America’s Largest Health Insurer is Phasing Out of ObamaCare

Barack Obama may be on his way out of the White House, but his political legacy is leaving a huge mess behind.
Insurance providers are realizing the hard way that you can’t get something for nothing. Sooner or later, providing costly services to a pool of unqualified candidates you wouldn’t have accepted otherwise is going to catch up with you. It happened during the sub-prime mortgage crisis, and history is repeating itself now in the health care industry.
Now, just a month after announcing they would expand ObamaCare coverage, UnitedHealth did a complete 180-degree turn and announced they are dropping state exchanges in 2016.
UnitedHealth, the nation’s biggest health insurer, will cut its participation in public health insurance exchanges to only a handful of states next year after expanding to nearly three dozen for this year. CEO Stephen Hemsley said Tuesday that the company expects losses from its exchange business to total more than $1 billion for this year and last. He added that the company cannot continue to broadly serve the market created by the Affordable Care Act’s coverage expansion due partly to the higher risk that comes with its customers.

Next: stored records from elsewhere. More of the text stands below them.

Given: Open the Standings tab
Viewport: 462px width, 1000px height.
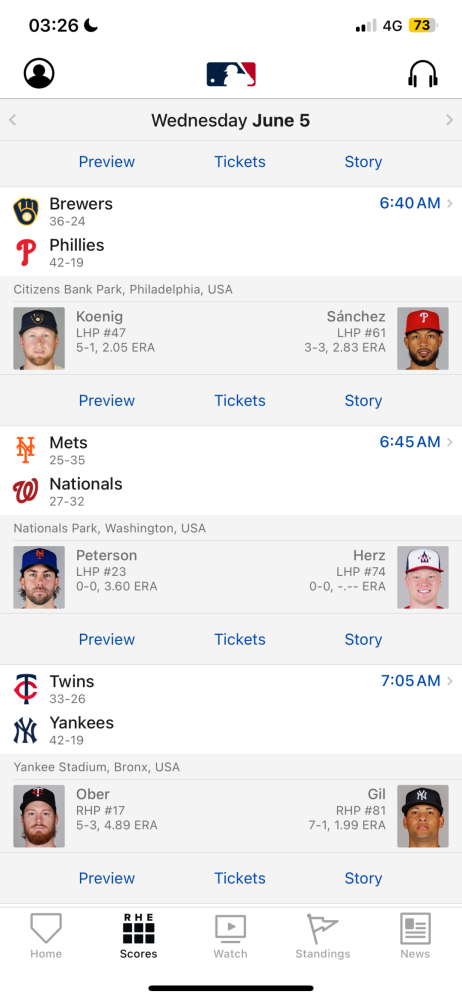Looking at the screenshot, I should [322, 936].
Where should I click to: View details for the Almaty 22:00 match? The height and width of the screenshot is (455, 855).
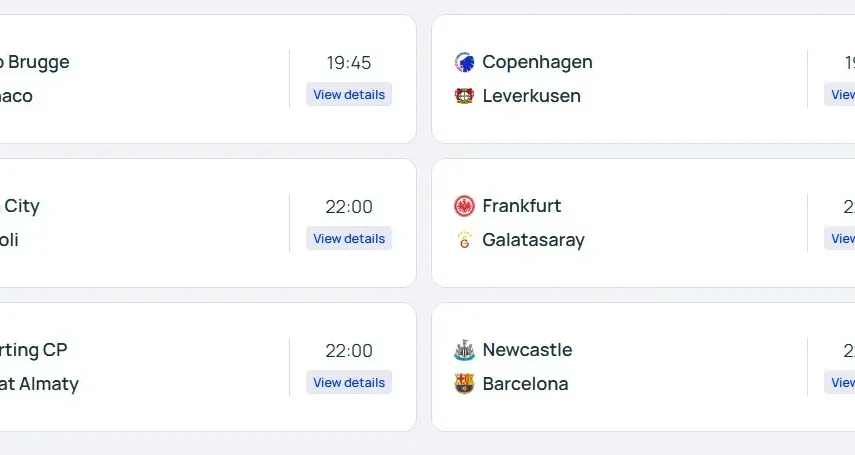click(349, 383)
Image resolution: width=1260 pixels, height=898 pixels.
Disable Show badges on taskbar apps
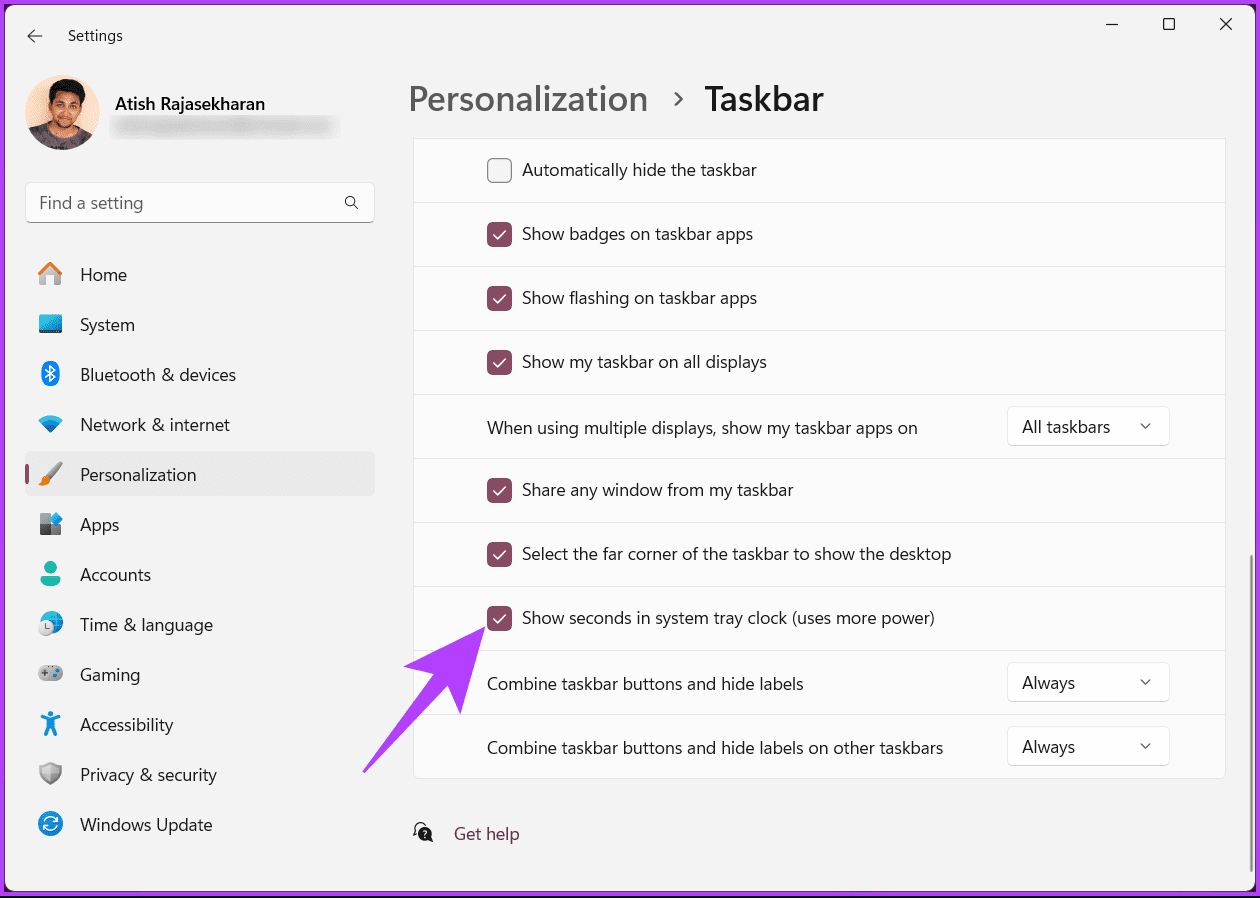(499, 234)
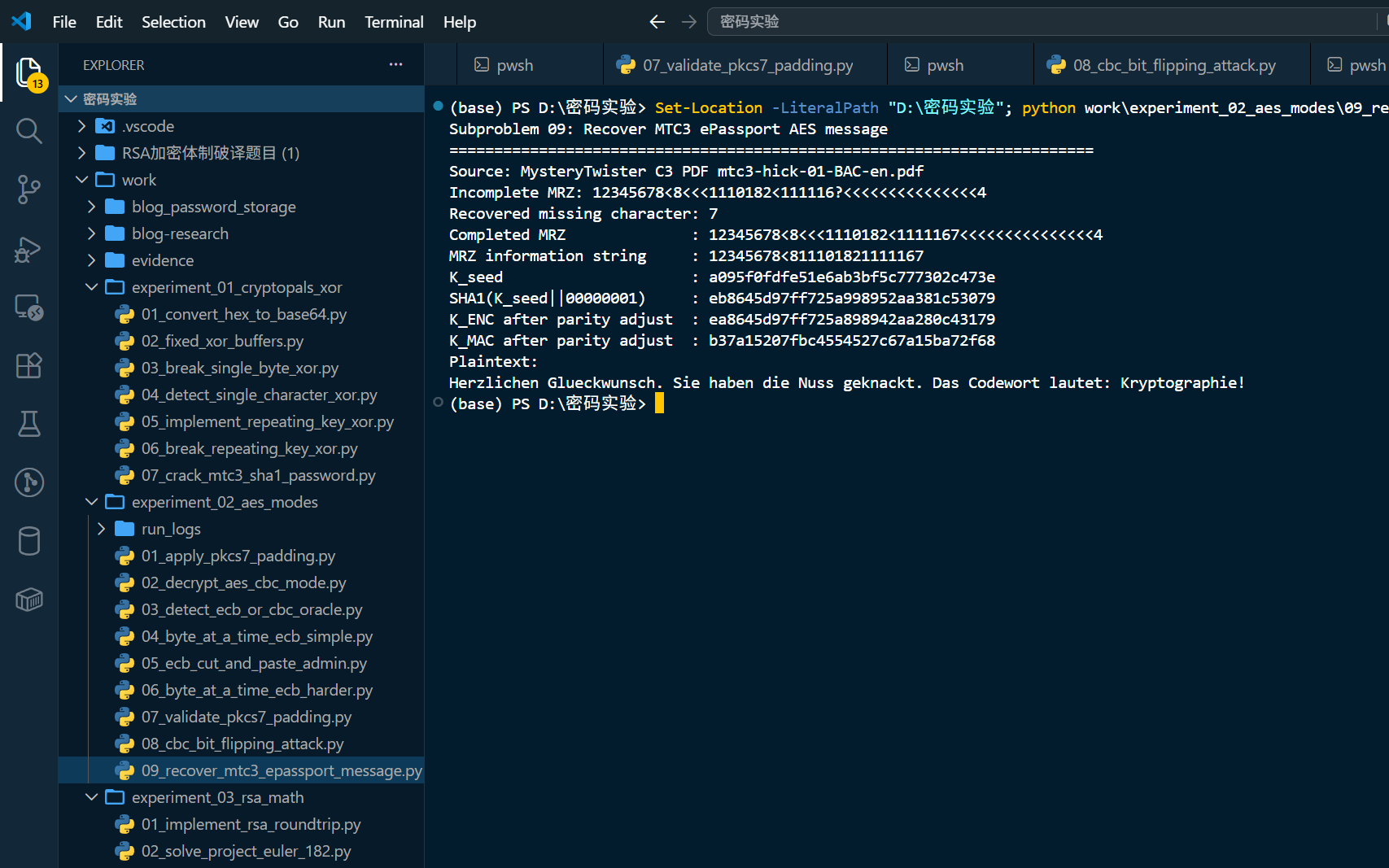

… UnitedHealth has already decided to pull out of Arkansas, Georgia and Michigan in 2017, and Hemsley told analysts during a Tuesday morning conference call that his company will not carry financial exposure from the exchanges into 2017.
This is huge news… UnitedHealth is the largest insurance provider in the United States. If they cannot afford to support the costly high-risk exchanges, there is no way other companies can sustainably participate. In fact, smaller co-ops have already started closing their doors, according to the AP article:
A dozen nonprofit health insurance cooperatives created by the ACA to sell coverage on the exchanges have already folded, and the survivors all lost millions last year.
Before politicians in Washington try to hijack another major sector of the U.S. economy, they should ask themselves this: when has the government ever taken over a private industry and actually made it better?